Mr. Obama--a lawyer--has no respect for law. He held Bradley Manning in solitary confinement for 365 days, torturing him. His justification for this was simple: though Manning had not been charged with a crime, let alone convicted of a crime, Mr. Obama justified his treatment by declaring, "he broke the law."
There is no law, it seems--just as there is no money.
And with the U.S. as a part of it, NATO is a farce. And Robert Gates is a fool.
The U.S. should close down its absurd and disgracefully un-American Defense Department, and start spending what little money it has on its poor and its homeless--and on education and health care and paying its debts. Then someday our great, great grandchildren may have a country they can be proud of. And with the U.S. no longer trying to lead the world, their world should be a much safer world--and better, too, and cleaner and healthier and happier.
I suppose Mr. Gates's comments were welcomed by his NATO colleagues with roars of laughter. Or maybe they weren't listening. Maybe they weren't even there.
Does anybody remember the night the Smothers Brothers had Pete Seeger singing "Waist Deep in the Big Muddy, and the Old Fool Said to Push On"? That was back in 1967. CBS in New York tried to cut the song--and did, but the response to their censorship was so strong that they relented, and aired the show. Seeger sang his song for Lyndon Johnson and his war in Vietnam: "Waist Deep in the Big Muddy, and the Old Fool Said to Push On."
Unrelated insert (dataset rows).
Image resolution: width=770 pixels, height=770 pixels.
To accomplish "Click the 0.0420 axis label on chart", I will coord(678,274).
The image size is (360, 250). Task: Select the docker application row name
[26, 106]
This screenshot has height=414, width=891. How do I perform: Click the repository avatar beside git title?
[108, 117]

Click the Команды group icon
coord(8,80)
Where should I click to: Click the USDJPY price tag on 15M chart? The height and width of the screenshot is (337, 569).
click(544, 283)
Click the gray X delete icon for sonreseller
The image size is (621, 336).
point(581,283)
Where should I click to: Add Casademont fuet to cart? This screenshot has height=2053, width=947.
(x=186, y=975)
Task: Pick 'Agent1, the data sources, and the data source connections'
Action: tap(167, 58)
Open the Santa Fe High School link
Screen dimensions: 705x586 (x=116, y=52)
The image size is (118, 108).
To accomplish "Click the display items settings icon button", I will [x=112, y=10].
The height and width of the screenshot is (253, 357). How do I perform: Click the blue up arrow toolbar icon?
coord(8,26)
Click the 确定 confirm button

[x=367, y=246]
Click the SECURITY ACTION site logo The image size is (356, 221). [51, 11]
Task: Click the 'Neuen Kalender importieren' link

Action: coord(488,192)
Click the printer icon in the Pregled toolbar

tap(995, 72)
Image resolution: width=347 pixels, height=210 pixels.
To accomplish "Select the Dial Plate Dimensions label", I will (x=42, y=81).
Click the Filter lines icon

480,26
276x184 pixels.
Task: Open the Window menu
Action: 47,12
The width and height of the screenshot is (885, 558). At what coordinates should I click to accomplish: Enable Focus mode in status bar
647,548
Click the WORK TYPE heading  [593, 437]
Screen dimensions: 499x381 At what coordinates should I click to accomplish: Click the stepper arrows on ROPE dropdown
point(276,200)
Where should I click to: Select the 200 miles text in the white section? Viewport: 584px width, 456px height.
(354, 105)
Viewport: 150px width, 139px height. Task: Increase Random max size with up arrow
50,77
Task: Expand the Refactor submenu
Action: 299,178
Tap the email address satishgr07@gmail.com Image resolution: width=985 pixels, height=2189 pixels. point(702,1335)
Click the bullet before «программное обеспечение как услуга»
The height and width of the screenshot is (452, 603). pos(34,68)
The CBS station in Detroit, Michigan refused to air the song--and then, to prove that they were correct in censoring it, played the whole song the next night--with the words running across the bottom of the screen so the audience could read as well as hear them--as a feature on the six o'clock news. Of course, the six o'clock news had a much larger audience that the Smothers Brothers did: even conservatives watch the news.
The U.S. is 'way more than "waist deep" now.